**DOCUMENT SEGMENT**

AnantharamanLab / METABOLIC

A scalable high-throughput metabolic and biogeochemical functional trait profiler
181 stars 45 forks source link

Avoiding taxonomic inference - or providing your own #61

Open tenguzame opened 2 years ago

tenguzame commented 2 years ago

Hi everybody, I was trying to utilize the tool on my 38 MAGs, for which I already have carried out taxonomic inferences independently. Is there a way to prevent METABOLIC-C from re-computingtaxonomy for my genomes, or to feed it my own data? I don't need a taxonomic breakdown of the metabolic inferences, I'd more like to check how my genomes interact within their community. Best regards

ChaoLab commented 2 years ago

Hi, You will need to provide the gtdb-tk result for the downstream visualization steps. Maybe you can suppress gtdb-tk and just make a folder named "gtdbtk_Genome_files" with self-made mocked gtdb-tk taxonomy files.

The gtdb-tk tax files that METABOLIC will use: ../../intermediate_files/gtdbtk_Genome_files/gtdbtk.bac120.summary.tsv ../../intermediate_files/gtdbtk_Genome_files/gtdbtk.ar122.summary.tsv

tenguzame commented 2 years ago

Hi, You will need to provide the gtdb-tk result for the downstream visualization steps. Maybe you can suppress gtdb-tk and just make a folder named "gtdbtk_Genome_files" with self-made mocked gtdb-tk taxonomy files.

The gtdb-tk tax files that METABOLIC will use: ../../intermediate_files/gtdbtk_Genome_files/gtdbtk.bac120.summary.tsv ../../intermediate_files/gtdbtk_Genome_files/gtdbtk.ar122.summary.tsv

Thank you for your quick response! So, I could do the following: 1) run METABOLIC-C with the genomes I need; 2) add the taxonomic inferences to the intermediate files; 3) re-run METABOLIC-C. Would it be correct?

ChaoLab commented 2 years ago

Yes, when you do the re-run (step 3 as you listed), you can use this script: "https://github.com/AnantharamanLab/METABOLIC/blob/master/METABOLIC-C.2nd_run.pl". See the instruction here: https://github.com/AnantharamanLab/METABOLIC/wiki/METABOLIC-Usage#a-2nd-metabolic-c-run

tenguzame commented 2 years ago

Hey, thanks for the information. I fixed a couple of issues with the dependencies (which weren't fully installed) and managed to reproduce the summary files: in this way, METABOLIC-C manages to produce much of its outputs. However, since the first run didn't produce one specific PDF file (a "network.plot.pdf") as an output on energy analysis, and the second run specifically appears to look for it, I'll try to do a new first run (which now would likely end still better) and then add the taxonomic output prior to the second run. Fingers crossed!

ChaoLab commented 2 years ago

Hi, you can use conda to install all the dependencies in a much easier way (will be fully installed): https://github.com/AnantharamanLab/METABOLIC/wiki/Installation#-quick-installation

tenguzame commented 2 years ago

I know, thank you, that's the way I installed it. However, a couple of Perl dependencies were not installed and this was leading to errors. Now I fixed it following the thread from which the quick Conda installation came.

(Dataset records)
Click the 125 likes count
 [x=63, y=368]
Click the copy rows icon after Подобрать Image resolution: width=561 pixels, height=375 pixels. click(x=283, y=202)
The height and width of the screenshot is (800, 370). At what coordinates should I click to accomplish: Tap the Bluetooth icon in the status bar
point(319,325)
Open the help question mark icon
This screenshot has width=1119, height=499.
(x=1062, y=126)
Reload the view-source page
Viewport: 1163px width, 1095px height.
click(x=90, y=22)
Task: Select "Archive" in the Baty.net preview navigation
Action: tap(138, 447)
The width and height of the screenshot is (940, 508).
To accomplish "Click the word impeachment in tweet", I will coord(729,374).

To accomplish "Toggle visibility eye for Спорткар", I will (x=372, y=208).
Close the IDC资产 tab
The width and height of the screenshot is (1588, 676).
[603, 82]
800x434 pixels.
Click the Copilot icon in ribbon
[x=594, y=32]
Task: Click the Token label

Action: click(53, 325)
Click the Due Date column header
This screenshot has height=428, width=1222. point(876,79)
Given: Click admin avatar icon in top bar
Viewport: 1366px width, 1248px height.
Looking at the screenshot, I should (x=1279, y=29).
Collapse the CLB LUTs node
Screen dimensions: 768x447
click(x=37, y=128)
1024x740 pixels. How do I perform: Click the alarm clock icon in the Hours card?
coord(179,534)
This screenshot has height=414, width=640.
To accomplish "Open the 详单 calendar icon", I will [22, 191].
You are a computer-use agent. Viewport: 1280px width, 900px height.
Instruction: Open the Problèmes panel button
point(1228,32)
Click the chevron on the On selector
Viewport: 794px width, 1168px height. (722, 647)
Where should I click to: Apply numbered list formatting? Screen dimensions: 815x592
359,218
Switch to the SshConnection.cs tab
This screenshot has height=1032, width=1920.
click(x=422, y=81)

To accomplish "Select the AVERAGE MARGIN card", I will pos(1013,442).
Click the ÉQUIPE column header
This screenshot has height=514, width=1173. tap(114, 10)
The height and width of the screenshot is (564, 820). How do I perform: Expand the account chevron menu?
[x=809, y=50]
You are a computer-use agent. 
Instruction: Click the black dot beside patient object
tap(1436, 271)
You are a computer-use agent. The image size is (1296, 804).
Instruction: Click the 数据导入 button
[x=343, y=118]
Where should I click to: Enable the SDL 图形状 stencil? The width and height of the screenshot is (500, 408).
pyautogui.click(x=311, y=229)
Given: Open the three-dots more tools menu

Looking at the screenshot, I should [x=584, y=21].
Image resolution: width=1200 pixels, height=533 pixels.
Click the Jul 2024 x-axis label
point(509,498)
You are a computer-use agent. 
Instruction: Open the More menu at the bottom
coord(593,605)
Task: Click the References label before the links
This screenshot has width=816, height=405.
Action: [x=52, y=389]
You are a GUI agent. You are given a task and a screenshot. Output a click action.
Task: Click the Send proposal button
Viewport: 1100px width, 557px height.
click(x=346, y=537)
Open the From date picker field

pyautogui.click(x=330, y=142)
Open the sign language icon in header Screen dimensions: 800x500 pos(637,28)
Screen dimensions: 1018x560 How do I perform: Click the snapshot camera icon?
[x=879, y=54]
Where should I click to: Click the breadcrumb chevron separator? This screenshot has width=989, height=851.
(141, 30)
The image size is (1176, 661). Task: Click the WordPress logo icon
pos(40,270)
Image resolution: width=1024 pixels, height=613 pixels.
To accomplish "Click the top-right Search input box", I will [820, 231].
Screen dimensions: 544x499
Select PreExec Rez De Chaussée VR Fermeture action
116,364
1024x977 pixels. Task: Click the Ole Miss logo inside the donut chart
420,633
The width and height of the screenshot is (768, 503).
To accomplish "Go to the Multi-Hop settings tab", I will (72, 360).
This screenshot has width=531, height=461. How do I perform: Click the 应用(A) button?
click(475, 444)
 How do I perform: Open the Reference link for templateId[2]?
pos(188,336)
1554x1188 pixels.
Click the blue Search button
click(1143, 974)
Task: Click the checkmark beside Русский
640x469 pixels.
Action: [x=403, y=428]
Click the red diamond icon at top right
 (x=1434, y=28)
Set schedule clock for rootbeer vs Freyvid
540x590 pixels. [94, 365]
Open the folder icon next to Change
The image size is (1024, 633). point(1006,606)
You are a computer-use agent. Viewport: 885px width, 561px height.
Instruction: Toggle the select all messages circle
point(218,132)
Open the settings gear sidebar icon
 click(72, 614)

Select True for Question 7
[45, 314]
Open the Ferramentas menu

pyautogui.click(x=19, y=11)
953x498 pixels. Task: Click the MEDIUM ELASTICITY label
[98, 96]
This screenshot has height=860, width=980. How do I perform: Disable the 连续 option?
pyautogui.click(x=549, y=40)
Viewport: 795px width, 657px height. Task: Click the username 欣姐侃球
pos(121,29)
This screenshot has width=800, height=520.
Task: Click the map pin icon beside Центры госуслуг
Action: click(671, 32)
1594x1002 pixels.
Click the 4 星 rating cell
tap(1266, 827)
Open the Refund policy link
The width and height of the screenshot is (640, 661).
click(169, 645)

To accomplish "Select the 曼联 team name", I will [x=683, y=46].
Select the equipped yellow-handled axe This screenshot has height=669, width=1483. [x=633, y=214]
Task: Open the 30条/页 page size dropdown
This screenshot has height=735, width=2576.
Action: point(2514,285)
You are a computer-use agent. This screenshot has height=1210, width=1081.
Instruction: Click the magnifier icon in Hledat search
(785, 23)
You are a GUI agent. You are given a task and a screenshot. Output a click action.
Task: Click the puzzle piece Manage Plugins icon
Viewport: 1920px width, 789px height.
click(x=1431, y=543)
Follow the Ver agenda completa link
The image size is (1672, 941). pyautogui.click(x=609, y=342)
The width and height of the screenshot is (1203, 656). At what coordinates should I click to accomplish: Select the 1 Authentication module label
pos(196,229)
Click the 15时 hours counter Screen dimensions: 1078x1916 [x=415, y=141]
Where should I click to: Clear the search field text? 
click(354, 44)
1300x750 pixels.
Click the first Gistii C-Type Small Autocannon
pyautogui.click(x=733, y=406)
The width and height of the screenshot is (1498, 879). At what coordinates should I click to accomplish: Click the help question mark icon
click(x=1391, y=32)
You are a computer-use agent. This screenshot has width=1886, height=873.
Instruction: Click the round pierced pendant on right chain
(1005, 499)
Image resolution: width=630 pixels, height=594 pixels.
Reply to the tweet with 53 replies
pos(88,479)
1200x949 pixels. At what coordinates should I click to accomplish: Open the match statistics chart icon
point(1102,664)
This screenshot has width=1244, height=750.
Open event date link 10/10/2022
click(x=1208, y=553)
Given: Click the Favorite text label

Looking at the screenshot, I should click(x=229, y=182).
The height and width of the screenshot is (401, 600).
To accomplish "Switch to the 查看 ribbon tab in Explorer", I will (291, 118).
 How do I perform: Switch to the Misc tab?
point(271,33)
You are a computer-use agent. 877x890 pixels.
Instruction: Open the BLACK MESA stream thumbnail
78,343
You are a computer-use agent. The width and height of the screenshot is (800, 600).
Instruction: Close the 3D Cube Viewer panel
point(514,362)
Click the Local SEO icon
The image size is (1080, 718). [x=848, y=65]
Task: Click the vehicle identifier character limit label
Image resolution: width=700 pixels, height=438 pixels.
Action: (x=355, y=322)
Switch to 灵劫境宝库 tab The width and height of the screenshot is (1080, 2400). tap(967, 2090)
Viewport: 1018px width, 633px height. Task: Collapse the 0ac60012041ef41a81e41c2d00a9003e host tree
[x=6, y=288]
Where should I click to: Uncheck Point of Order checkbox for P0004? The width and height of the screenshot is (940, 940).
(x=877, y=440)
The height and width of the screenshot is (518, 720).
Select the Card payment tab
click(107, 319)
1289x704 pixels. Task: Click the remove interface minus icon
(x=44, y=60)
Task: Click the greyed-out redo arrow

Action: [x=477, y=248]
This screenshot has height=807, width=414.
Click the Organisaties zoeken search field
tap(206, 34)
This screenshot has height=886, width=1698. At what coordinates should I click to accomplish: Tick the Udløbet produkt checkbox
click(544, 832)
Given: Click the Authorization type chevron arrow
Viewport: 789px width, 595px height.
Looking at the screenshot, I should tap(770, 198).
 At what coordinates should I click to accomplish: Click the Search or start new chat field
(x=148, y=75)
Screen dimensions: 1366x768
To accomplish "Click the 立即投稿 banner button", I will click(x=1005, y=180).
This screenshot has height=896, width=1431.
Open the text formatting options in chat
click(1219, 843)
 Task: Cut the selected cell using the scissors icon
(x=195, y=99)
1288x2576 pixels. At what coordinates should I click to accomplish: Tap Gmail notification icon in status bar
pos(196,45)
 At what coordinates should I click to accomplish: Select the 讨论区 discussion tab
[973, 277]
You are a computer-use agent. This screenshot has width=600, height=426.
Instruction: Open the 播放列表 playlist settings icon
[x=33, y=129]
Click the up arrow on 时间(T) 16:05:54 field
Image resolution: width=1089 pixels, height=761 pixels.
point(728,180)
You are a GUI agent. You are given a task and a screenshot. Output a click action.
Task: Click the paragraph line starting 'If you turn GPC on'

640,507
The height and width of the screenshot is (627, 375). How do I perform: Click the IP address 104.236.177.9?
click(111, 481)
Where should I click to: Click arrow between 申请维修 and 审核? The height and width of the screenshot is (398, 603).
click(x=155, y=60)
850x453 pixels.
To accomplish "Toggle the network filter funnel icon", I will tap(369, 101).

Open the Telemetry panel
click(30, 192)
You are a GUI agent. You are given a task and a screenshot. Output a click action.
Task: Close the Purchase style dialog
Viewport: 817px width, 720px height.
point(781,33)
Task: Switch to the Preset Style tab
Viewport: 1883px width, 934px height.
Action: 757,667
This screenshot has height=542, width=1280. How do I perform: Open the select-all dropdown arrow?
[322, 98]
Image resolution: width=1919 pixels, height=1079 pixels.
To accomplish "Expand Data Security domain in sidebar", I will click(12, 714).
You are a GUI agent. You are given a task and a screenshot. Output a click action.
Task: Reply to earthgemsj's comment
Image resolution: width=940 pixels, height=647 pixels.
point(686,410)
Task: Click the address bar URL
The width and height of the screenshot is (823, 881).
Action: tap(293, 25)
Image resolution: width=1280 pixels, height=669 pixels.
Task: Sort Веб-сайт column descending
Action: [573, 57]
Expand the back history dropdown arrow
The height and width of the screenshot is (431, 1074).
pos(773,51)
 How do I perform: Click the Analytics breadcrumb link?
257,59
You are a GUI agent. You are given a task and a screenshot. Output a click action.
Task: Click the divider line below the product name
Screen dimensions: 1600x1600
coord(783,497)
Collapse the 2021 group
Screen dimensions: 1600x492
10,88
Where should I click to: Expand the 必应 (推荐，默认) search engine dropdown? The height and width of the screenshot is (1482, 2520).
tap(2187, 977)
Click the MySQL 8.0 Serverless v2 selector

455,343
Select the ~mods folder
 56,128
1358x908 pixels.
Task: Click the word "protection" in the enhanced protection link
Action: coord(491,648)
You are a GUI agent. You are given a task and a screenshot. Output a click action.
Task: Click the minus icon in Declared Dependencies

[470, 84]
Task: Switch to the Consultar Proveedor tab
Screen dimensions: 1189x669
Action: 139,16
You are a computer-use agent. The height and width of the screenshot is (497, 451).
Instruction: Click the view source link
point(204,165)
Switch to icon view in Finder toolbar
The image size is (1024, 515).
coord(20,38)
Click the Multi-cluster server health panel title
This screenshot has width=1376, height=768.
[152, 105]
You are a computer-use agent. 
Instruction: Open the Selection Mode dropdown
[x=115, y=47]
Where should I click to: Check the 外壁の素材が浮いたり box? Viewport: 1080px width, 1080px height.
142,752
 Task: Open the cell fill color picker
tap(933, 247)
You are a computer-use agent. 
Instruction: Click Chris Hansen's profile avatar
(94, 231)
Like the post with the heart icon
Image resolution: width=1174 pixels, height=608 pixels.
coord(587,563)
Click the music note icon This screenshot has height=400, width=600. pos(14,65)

**WHAT TO WORK ON**
In the METABOLIC issue thread, what folder name does ChaoLab suggest creating to hold mocked gtdb-tk taxonomy files?

**RESPONSE TO THE TASK**
"gtdbtk_Genome_files"